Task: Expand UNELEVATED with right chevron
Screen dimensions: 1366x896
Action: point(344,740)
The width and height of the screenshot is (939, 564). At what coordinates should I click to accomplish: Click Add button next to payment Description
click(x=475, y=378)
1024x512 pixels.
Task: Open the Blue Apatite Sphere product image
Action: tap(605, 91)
○ ○ ○
Reproduce every record that appears above, keeping the wording exact.

Task: Expand UNELEVATED with right chevron
Screen dimensions: 1366x896
Action: point(344,740)
The width and height of the screenshot is (939, 564). At what coordinates should I click to accomplish: Click Add button next to payment Description
click(x=475, y=378)
1024x512 pixels.
Task: Open the Blue Apatite Sphere product image
Action: tap(605, 91)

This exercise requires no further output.